Wraz z narodzinami Deadpoola genezę miał jego najgroźniejszy przeciwnik Francis alias Ajax. Konfrontacja dwóch odwiecznych wrogów to kwintesencja dzikiej, brutalnej i bezmyślnej naparzanki pośród leśnej scenerii przy akompaniamencie trzech natrętnych duchów oraz sprawcy całego nieszczęścia - doktora Killebrewa. Zemsta najlepiej smakuje na zimno. Najdłuższą i najbardziej kuriozalną opowieścią w niniejszym zbiorku są Śmiertelne porachunki, czyli machinacje spółki holdingowej Landau, Luckman i Lake mogące sprowadzić na świat zagładę. Pradawna (albo i nie) przepowiednia wyssana z palca, Deadpool jako mesjasz i maszkara z kosmosu niczym Obcy zwiastująca kres ludzkości.
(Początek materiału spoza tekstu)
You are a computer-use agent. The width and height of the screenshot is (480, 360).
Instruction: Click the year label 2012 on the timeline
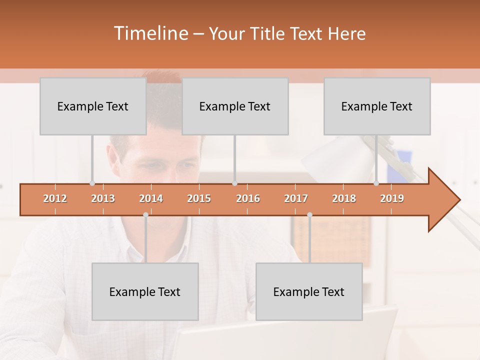(x=55, y=198)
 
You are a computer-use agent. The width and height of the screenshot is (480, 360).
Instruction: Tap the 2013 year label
(x=103, y=198)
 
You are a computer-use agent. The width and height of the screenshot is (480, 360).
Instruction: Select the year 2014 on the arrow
(x=151, y=198)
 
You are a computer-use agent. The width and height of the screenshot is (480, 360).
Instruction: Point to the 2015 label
(x=199, y=198)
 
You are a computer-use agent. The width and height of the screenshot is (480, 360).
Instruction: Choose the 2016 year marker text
(x=248, y=198)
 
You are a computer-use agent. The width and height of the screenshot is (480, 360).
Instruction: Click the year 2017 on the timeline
(x=296, y=198)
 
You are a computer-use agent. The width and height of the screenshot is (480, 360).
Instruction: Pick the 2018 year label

W tej historii nasączonej elementami rodem z kina science-fiction lat sześćdziesiątych, gdzie absurd goni absurd, tylko Deadpool jest w stanie przetrwać spotkanie z bliżej niezidentyfikowanym obiektem międzygalaktycznej rozwałki. To przybyło z kosmosu! Jak niegdyś krzyczały neony kinowe. Piękna, przerysowana opowieść dla najtwardszych miłośników tandety i cthulhu z kosmicznej otchłani.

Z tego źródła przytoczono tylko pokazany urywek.